-- begin --

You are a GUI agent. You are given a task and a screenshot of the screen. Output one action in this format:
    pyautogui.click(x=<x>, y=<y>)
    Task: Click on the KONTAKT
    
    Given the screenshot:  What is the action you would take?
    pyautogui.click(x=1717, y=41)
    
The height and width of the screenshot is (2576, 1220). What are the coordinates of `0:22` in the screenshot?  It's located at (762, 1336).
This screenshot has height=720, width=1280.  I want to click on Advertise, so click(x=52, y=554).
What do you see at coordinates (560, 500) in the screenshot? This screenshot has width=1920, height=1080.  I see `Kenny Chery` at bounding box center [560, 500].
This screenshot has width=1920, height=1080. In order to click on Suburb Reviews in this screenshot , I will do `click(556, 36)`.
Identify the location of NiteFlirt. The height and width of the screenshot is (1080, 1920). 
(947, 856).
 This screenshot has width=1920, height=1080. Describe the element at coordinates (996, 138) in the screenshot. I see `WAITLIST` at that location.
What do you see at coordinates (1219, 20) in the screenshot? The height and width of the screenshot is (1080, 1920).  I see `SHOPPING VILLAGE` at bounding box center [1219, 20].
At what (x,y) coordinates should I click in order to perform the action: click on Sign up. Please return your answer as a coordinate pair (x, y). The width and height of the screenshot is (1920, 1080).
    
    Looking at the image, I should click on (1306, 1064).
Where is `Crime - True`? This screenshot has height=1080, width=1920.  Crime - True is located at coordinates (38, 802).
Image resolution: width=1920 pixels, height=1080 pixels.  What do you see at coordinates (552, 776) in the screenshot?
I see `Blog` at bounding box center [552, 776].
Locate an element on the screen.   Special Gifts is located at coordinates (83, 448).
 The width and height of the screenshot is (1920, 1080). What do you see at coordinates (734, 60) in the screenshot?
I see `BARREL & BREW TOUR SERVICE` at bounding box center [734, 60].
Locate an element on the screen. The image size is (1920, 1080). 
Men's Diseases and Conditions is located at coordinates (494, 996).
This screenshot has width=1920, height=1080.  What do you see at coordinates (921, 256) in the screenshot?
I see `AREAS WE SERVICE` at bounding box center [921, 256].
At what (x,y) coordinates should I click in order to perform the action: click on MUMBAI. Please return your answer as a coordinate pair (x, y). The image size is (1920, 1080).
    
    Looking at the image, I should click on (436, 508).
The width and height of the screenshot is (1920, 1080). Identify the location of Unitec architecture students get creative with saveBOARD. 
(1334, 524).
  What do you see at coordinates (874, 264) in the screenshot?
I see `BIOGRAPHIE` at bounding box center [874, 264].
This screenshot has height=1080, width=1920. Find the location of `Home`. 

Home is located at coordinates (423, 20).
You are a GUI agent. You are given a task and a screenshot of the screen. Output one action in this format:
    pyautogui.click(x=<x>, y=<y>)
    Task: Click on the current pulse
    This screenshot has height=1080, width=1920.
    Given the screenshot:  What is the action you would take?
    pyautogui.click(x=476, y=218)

-- end --

- GIVEN INSTRUCTION
Convert the lines of the items above into a Markdown table with the columns "Row" and "Line", beginning at the line containing "y). The image size is (1920, 1080)." and running through the line containing "Looking at the image, I should click on (436, 508).". Leave out blank lines.

- SOLUTION FOR THIS EXERCISE
| Row | Line |
|---|---|
| 1 | At what (x,y) coordinates should I click in order to perform the action: click on MUMBAI. Please return your answer as a coordinate pair (x, y). The image size is (1920, 1080). |
| 2 |     Looking at the image, I should click on (436, 508). |